**Directive**
Copy the lines of the listing unchanged, starting at the line that contains "Where should I click to: Show" and ending after the line that contains "click(565, 161)".

Records excerpted from a collection:

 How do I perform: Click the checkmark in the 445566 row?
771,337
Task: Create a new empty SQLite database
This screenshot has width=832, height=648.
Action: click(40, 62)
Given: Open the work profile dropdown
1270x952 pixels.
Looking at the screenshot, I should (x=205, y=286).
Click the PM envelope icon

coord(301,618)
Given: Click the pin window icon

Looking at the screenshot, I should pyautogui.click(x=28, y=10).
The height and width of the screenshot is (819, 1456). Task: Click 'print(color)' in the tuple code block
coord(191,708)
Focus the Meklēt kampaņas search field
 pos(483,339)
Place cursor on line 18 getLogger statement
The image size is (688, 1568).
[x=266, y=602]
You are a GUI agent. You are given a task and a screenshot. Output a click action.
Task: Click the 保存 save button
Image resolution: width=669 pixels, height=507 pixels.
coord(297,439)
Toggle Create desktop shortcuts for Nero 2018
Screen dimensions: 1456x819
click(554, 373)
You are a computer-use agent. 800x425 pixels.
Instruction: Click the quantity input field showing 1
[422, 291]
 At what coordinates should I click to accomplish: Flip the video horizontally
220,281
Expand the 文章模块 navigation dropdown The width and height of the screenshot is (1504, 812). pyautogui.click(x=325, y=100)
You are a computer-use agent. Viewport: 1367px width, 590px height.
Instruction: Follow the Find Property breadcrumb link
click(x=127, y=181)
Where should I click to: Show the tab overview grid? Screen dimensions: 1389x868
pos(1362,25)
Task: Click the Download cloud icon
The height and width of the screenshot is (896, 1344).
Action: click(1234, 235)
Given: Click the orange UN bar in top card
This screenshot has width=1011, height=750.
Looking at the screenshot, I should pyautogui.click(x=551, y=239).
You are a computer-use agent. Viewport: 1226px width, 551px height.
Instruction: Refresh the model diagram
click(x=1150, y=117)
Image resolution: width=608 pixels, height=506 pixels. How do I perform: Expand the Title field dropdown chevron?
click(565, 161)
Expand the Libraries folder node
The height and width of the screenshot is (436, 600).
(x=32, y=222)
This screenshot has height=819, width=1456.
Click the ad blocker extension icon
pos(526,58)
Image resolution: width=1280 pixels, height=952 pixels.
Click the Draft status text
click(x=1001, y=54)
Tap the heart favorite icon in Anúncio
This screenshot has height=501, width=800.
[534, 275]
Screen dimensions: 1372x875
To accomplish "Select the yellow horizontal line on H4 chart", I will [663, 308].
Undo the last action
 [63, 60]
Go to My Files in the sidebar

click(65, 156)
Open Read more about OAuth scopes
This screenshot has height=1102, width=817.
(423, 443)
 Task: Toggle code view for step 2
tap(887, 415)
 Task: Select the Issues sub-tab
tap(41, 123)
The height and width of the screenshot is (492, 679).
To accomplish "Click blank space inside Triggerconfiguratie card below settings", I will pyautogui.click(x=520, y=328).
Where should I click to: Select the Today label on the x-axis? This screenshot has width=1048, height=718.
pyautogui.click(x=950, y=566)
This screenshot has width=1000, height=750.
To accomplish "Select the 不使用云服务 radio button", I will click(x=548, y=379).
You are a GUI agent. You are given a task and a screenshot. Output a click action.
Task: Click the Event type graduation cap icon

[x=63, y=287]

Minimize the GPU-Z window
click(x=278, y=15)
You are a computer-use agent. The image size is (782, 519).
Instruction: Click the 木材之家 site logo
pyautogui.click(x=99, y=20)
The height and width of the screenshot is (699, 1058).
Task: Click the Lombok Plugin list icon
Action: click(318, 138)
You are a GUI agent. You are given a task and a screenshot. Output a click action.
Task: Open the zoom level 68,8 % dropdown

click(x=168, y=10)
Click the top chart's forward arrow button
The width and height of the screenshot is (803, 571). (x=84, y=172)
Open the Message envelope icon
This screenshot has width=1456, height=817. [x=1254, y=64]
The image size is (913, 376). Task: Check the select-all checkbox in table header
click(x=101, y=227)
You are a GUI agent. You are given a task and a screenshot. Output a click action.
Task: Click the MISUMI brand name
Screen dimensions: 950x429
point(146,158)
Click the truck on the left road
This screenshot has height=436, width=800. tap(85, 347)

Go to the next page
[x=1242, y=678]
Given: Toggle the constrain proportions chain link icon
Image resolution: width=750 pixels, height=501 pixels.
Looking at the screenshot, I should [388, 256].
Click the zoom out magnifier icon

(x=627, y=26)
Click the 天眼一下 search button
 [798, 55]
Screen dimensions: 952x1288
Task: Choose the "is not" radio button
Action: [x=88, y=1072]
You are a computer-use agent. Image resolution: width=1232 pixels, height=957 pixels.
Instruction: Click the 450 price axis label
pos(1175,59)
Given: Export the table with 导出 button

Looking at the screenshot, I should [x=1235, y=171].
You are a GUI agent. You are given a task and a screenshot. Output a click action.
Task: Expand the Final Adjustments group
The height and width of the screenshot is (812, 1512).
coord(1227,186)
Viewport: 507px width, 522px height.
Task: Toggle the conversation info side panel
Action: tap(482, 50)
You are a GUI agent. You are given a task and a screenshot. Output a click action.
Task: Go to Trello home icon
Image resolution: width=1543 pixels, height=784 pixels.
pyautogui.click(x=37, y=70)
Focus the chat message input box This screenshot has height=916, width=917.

**Solution to this problem**
Where should I click to: Show the tab overview grid? Screen dimensions: 1389x868
pos(1362,25)
Task: Click the Download cloud icon
The height and width of the screenshot is (896, 1344).
Action: click(1234, 235)
Given: Click the orange UN bar in top card
This screenshot has width=1011, height=750.
Looking at the screenshot, I should pyautogui.click(x=551, y=239).
You are a computer-use agent. Viewport: 1226px width, 551px height.
Instruction: Refresh the model diagram
click(x=1150, y=117)
Image resolution: width=608 pixels, height=506 pixels. How do I perform: Expand the Title field dropdown chevron?
click(565, 161)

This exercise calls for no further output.